*** Opening Supplied material ***

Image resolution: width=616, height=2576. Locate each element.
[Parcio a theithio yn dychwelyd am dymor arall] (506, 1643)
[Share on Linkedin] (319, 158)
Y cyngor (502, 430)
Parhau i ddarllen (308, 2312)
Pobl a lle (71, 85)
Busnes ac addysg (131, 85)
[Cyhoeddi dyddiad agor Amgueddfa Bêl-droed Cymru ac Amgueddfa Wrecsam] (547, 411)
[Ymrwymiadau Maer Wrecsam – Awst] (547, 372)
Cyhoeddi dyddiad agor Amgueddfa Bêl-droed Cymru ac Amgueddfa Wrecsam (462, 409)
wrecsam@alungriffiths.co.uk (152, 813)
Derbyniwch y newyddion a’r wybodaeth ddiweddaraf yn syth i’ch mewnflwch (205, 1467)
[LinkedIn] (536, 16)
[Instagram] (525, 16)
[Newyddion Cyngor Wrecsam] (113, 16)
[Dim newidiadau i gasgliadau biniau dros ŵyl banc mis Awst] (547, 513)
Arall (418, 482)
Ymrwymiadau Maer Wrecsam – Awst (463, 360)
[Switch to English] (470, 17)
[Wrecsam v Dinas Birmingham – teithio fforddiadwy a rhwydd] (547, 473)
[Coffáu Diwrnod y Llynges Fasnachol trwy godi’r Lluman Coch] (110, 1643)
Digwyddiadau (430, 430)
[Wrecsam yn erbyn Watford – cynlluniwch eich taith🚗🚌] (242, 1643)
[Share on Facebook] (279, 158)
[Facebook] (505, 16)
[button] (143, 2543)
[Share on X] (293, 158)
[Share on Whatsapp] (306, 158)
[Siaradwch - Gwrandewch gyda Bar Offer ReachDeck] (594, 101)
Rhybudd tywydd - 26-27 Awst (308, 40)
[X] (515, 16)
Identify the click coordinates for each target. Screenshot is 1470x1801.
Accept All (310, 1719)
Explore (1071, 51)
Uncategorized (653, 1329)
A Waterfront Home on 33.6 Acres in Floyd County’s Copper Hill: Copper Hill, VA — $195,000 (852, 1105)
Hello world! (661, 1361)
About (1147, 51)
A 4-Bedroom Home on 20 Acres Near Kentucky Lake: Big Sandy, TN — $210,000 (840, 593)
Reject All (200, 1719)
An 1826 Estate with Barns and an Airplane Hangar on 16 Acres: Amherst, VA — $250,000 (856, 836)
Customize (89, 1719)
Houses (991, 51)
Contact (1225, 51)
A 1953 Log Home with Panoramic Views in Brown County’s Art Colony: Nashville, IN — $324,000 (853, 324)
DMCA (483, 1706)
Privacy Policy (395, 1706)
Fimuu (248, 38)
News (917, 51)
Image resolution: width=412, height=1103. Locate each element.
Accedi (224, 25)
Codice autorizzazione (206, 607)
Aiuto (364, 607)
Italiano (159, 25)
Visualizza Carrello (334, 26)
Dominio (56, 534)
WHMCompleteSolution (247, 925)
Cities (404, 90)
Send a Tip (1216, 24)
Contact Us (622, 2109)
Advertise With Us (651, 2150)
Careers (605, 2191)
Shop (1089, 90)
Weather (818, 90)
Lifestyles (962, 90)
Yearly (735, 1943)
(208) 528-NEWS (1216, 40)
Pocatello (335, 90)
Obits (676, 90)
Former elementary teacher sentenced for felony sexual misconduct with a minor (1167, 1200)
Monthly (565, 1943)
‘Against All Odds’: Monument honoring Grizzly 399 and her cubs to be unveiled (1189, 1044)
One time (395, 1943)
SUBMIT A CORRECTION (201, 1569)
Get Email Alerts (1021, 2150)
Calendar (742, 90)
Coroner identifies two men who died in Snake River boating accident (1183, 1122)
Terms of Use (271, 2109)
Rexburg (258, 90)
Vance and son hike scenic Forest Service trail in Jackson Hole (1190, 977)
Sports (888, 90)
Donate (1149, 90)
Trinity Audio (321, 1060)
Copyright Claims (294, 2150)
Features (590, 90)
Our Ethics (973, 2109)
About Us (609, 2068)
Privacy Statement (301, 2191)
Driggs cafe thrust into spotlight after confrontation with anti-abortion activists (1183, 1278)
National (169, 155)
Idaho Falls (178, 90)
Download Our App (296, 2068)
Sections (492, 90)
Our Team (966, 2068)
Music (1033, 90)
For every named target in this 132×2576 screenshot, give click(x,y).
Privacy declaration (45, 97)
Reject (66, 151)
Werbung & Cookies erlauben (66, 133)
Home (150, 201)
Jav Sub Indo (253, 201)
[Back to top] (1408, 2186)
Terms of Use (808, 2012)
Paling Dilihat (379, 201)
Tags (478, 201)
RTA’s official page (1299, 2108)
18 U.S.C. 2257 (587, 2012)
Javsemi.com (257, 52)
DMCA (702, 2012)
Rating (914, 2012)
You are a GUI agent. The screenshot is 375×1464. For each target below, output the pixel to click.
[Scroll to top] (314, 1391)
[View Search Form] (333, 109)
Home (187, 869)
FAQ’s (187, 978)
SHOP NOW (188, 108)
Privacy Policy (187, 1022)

*** Closing Supplied material ***

* Instructions to follow *
Look over the records above, and wherever a line contains the string "Maer", copy that line.

* Exercise response *
[Ymrwymiadau Maer Wrecsam – Awst] (547, 372)
Ymrwymiadau Maer Wrecsam – Awst (463, 360)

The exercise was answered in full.